Currently MySQL's Unicode charset support doesn't seem to allow storing these characters in text-encoded fields when using UTF-8 to communicate to the server:
* ucs2 stores four question marks "????" in place of the char
* utf8 truncates the string at the point the char appears
Some quick testing indicates that I can store surrogate pseudocharacters if I explicitly code for them in pseudo-UTF-8, but this complicates communicating with the server.
How to repeat:
Tested with PHP 5.1.0RC1:
<?php
mysql_connect("localhost", "unitest");
mysql_select_db("unitest");
mysql_query("SET NAMES utf8");
mysql_query("CREATE TABLE demo(
wide VARCHAR(50) CHARACTER SET ucs2,
utf VARCHAR(50) CHARACTER SET utf8,
raw VARBINARY(50)
)");
$char = "\xf0\xa8\xa7\x80";
mysql_query("INSERT INTO demo(wide,utf,raw) VALUES ('$char','$char','$char')");
$result = mysql_query("SELECT * FROM demo");
$row = mysql_fetch_array($result, MYSQL_ASSOC);
foreach($row as $field => $val) {
$match = ($val == $char) ? "OK" : "FAILED";
print "$field: $match ($val)\n";
}
?>
Outputs:
wide: FAILED (????)
utf: FAILED ()
raw: OK (
Suggested fix:
A sufficient compromise for our purposes would be for the ucs2 charset to be enhanced (or a second utf16 charset made available) to do encoding and decoding of UTF-16 surrogate pairs when communicating with the server in UTF-8.
So if we send the UTF-8 string: "\xf0\xa8\xa7\x80"

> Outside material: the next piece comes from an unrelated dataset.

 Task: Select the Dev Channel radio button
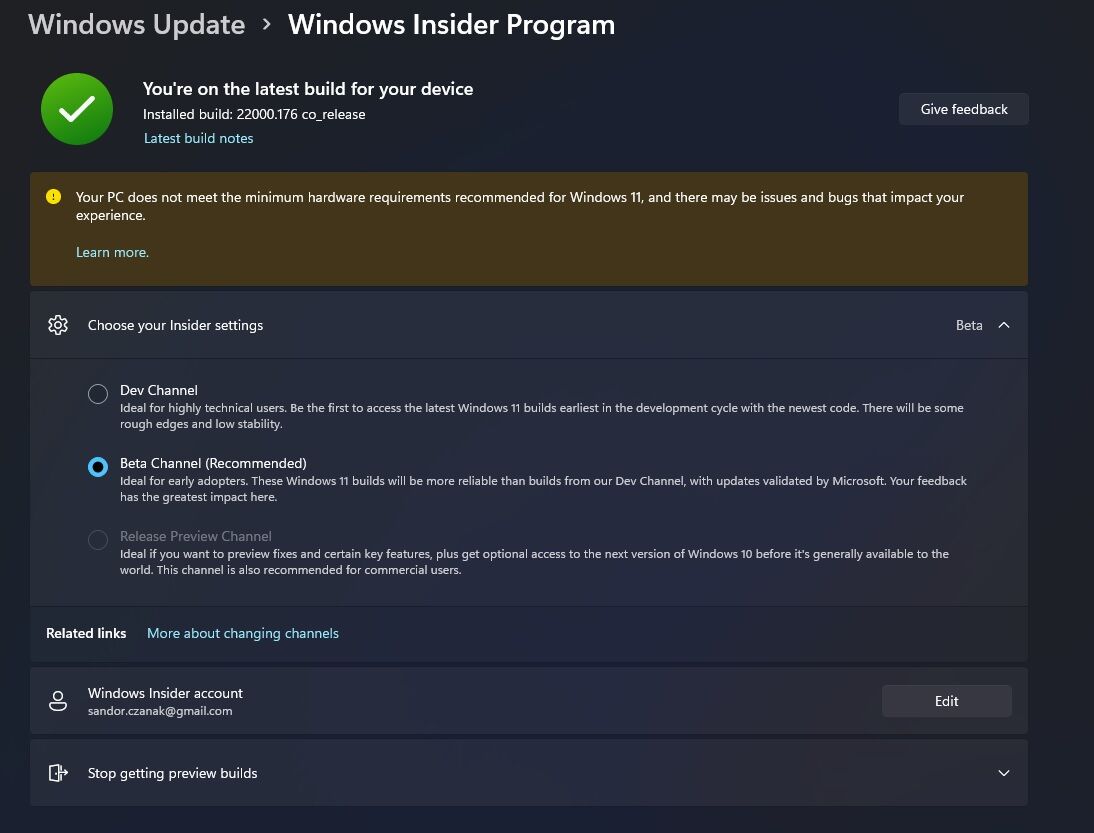(x=98, y=394)
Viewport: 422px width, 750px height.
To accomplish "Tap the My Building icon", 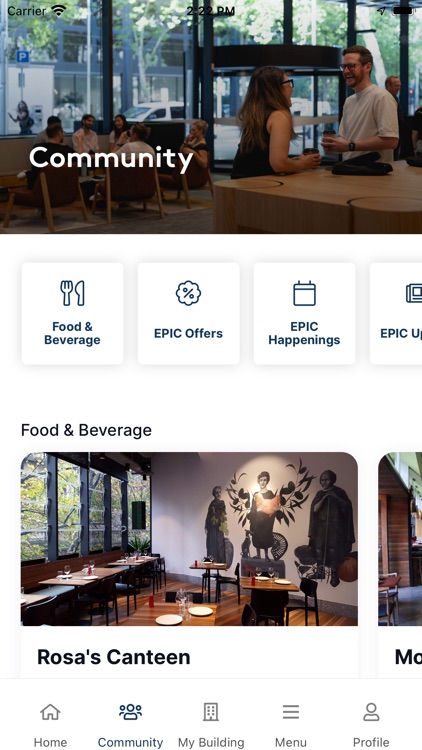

It should interpret it as the UTF-16 string: "\ud862\uddc0"
And on select we should get back UTF-8: "\xf0\xa8\xa7\x80"
Continuing to use UCS-2 collation semantics would be good enough for what we need; this would allow us to use collatable Unicode text fields for page titles and usernames without rare but existing data getting corrupted.